The grizzled singer/songwriter--who plays tonight at the Coach House in San Juan Capistrano--has taken the reins of his own career in hand, instead of yielding them to people he doesn’t trust. Along with his wife, Susan, he has established Tried and True Music to control virtually every aspect of his business affairs.
“We own our own airplane, we’re our own travel agent, our own booking agent, our own record company, our own PR firm, our own accounting firm, our own publishing firm,” Walker said Monday from his home office in Austin, Tex. “We’re a little million-dollar cottage industry.
“It gives a lot of percentages back to us that we can work with, and we’re busy all the time. You have to figure out ways to do things on your own. I do my own thing, and I don’t pay much attention to what anyone else is doing.”

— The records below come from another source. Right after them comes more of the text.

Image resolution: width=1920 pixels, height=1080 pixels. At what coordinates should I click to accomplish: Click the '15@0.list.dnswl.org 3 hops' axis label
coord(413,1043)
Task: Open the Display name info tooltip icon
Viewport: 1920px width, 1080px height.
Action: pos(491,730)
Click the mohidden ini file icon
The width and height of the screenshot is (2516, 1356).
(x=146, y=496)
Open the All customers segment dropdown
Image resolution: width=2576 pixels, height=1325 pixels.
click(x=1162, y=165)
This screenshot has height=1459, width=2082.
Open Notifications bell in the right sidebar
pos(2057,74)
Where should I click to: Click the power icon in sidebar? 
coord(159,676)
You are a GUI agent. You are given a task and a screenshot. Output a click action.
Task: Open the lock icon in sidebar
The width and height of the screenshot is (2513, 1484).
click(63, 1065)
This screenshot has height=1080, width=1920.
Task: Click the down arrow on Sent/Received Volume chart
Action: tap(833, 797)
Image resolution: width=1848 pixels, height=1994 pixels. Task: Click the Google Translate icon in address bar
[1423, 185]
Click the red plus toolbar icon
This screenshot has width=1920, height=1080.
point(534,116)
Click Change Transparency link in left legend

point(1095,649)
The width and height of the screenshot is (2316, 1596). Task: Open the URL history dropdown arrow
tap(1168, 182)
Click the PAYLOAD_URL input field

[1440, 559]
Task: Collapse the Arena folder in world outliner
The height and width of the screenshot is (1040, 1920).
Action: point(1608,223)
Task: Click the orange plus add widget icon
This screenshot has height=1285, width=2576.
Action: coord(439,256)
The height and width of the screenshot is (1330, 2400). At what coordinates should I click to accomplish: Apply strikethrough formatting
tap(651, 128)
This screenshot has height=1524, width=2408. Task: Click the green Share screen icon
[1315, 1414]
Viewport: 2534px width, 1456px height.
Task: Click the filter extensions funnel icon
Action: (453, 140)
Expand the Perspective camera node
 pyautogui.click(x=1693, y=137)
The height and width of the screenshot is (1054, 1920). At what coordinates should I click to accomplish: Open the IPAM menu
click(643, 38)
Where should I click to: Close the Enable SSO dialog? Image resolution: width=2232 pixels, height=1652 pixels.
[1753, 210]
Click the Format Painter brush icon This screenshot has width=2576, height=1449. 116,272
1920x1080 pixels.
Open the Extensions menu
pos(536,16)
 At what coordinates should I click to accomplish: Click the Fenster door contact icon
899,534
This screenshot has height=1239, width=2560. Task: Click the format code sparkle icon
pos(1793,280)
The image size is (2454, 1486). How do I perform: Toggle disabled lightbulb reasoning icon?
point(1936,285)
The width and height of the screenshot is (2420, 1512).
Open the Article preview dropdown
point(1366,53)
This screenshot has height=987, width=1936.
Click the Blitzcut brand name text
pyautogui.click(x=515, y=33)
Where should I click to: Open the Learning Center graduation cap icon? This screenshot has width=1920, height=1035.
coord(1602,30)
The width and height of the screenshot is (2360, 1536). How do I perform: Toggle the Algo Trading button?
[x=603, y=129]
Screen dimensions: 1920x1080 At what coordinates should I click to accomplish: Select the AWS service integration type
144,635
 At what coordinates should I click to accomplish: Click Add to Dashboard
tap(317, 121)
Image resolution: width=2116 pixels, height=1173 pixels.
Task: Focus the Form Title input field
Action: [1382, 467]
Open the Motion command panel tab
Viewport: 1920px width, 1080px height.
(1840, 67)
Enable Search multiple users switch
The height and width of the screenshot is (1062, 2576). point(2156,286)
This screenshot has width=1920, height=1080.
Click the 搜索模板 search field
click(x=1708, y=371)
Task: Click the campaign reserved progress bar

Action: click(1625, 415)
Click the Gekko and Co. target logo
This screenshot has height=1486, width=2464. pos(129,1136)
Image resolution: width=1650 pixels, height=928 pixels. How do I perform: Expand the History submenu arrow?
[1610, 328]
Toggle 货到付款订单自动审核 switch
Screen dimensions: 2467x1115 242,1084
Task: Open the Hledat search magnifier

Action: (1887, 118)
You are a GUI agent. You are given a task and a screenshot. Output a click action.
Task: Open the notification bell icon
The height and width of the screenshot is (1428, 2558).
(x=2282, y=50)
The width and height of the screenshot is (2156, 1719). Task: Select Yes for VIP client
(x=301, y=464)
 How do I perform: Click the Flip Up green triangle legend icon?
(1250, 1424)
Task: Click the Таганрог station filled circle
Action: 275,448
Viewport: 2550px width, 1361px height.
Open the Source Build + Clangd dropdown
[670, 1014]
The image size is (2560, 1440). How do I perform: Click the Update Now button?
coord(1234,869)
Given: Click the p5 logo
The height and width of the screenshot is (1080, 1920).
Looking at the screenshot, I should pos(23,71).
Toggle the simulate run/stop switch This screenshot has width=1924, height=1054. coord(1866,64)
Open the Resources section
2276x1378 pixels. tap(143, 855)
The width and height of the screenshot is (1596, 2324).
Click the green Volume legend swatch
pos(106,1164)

He has released five albums on the Tried and True label, most recently “Viva Luckenbach” a few months ago. “The album is real Texas-y,” he drawled. “It turned out real good; I’m real happy with it. There’s a song on there called ‘Keep Texas Beautiful’ that’s about changing times. They say in a few years, Texas will be right next to California in terms of its population. I don’t know how many (doggone) people there are in this world, but it looks like they’re all gonna be down here soon.”
Walker started out on the New York folk scene in the ‘60s and made his first real dent when the Nitty Gritty Dirt Band scored a Top 10 hit with his “Mr. Bojangles” in 1970. He has released 25 albums that have sold in relatively small but steady quantities to his devoted, sometimes near-obsessive fans.
“Taking over our own business and running it ourselves has tied us even more to our fans,” he noted. “We’ve got more than 40,000 names on our mail-out newsletter, so the fans pick up on (concert) dates way in advance. The clubs will call and say, ‘I’ve already sold 100 tickets and I haven’t even advertised yet.’
“Our audience is really upbeat,” he added. “Likes to have a good time. They’re not introverted or shy.”
That’s something of an understatement: Walker’s fans tend to be a boozy, sometimes rowdy lot of fun-seekers, following the lead of their notorious idol. There is a rare and special closeness between the man and the fans, a relationship he seals by actually throwing parties for his roving band of admirers.
“We have fan outings where we go to New Orleans for a weekend. Then we go to Belize for a couple weeks every January and take over a resort. We go snorkeling, scuba diving, eat lots of fish, get drunk, sleep under the stars and play music. We’ve got a bumper sticker that says, ‘You Got to Belize.’ ”
Walker’s music is hard to define. Such songs as “Up Against the Wall, Redneck Mother” and “L.A. Freeway” blend strains of honky-tonk, folk and rock in ways that blur categorical lines. So, in keeping with his do-it-ourselves credo, Walker and his fans have come up with a term of their own to describe it: “Gonzo Country.”
“Gonzo means taking an unknown thing to an unknown place for a known purpose,” he explained, laughing. “But sometimes we’re lost in an unknown place for no known purpose.”